# Back in saltwater territory!!



## woodie (Sep 6, 2002)

Hi,I'll be back in saltwater this weekend lookin for tog and flounder. I've read the regulations...keeper summer fluke won't start til Monday. What about winter fluke and what the easiest way to tell the difference?
Thanks


----------



## HelpOnTheWay (Feb 23, 2004)

Winter flounder (not winter fluke) is a 'right sided' flounder. That means if you put it on a table with the dark side up and the belly towards you, the head points to the right. Summer flounder (fluke) are left sided. Fluke also have a big mouth, loaded with needle-like teeth, with the jaw extending back as far as the eyes. Winter flounder have a small, toothless mouth designed for eating worms, small shrimp, etc.

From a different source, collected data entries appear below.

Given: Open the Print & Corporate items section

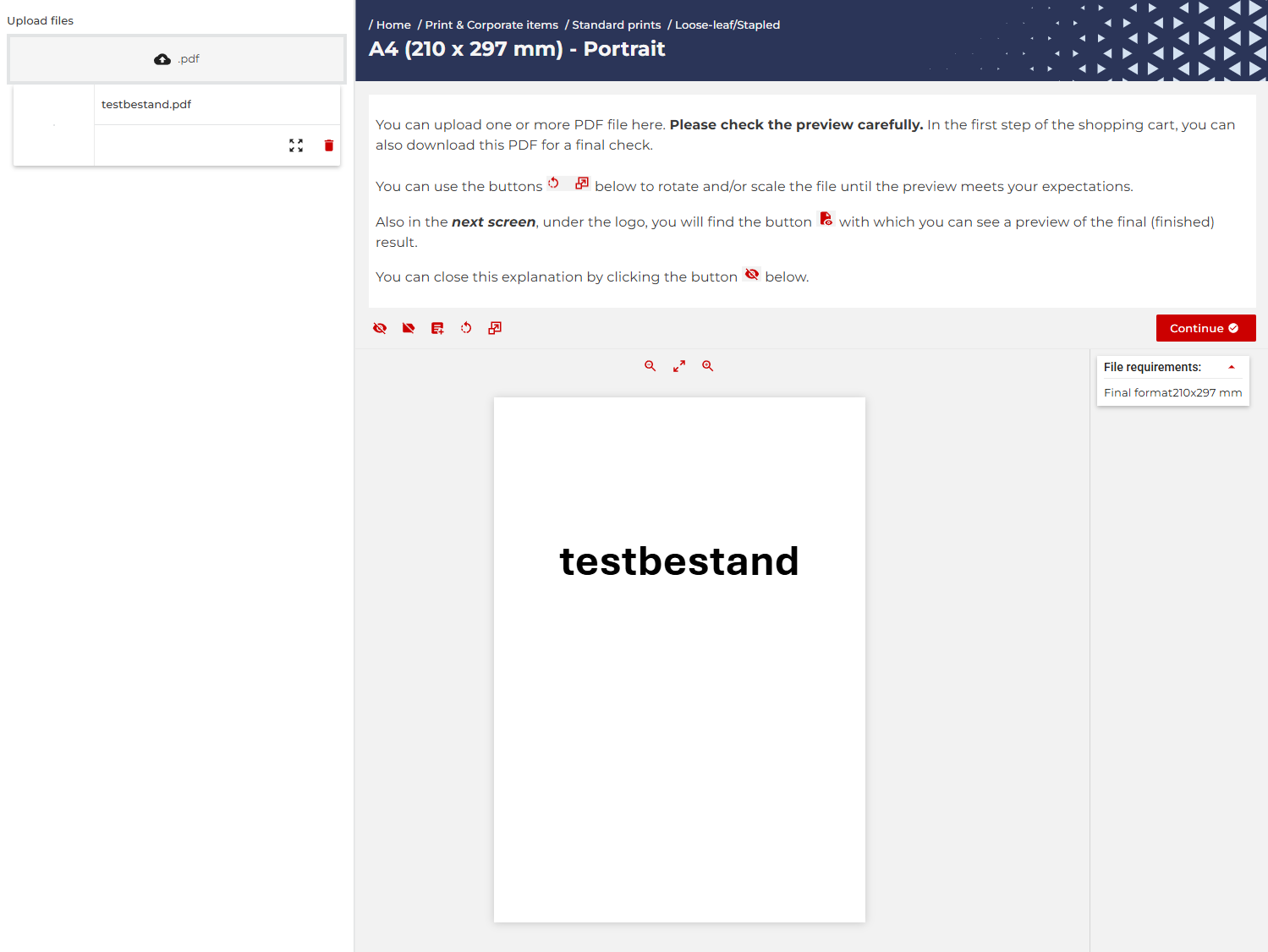Looking at the screenshot, I should 491,25.
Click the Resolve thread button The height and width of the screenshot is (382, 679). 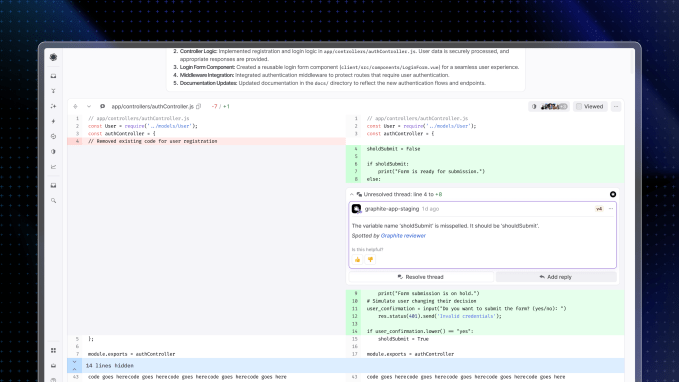[421, 277]
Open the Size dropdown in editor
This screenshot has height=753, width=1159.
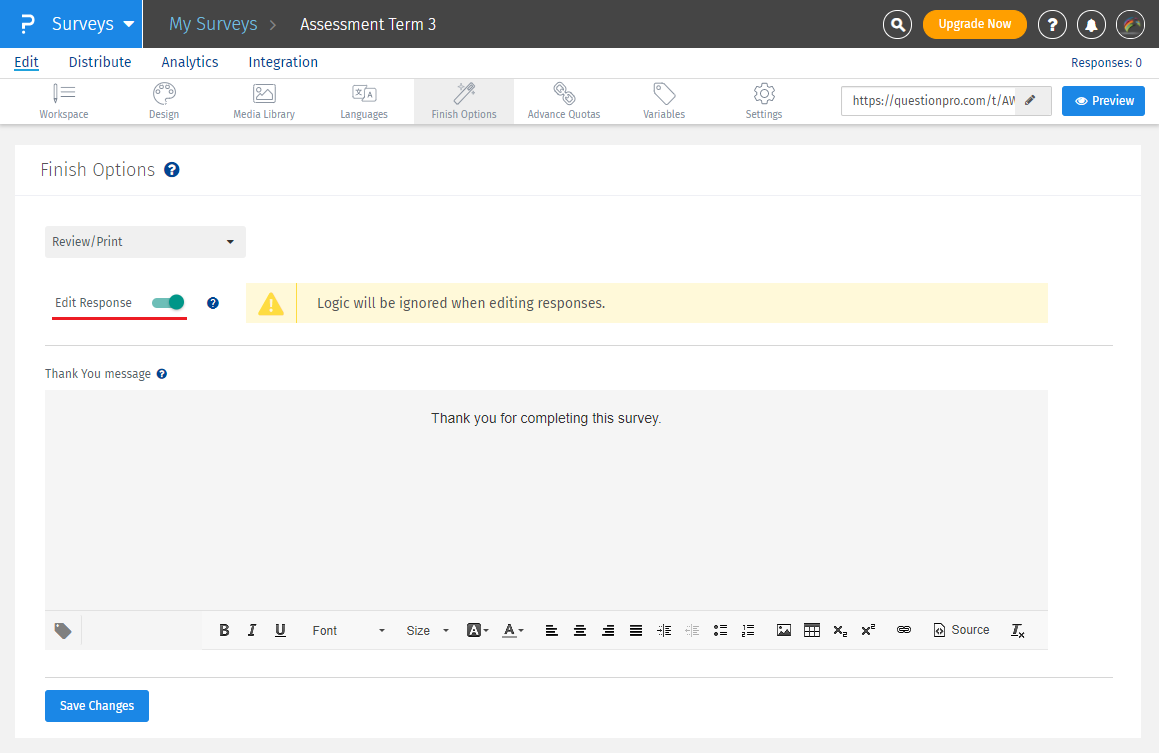[428, 630]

I've only heard of 2 fluke caught in NJ waters as of yet, and the winter flounder are on the run toward the ocean, but feeding heavily. Season for winter flounder ends May 31 (i think), long after all the fish have departed for the shelf.


----------



## flatfish (Nov 14, 2002)

fluke season opens may8th


----------



## woodie (Sep 6, 2002)

Okay thanks,they push it back til next Saturday,and thanks also too" Help on the way" thats easy to remember. Although from these two replies the flounder will be throw backs. We'll give it a try anyway.
Thanks


----------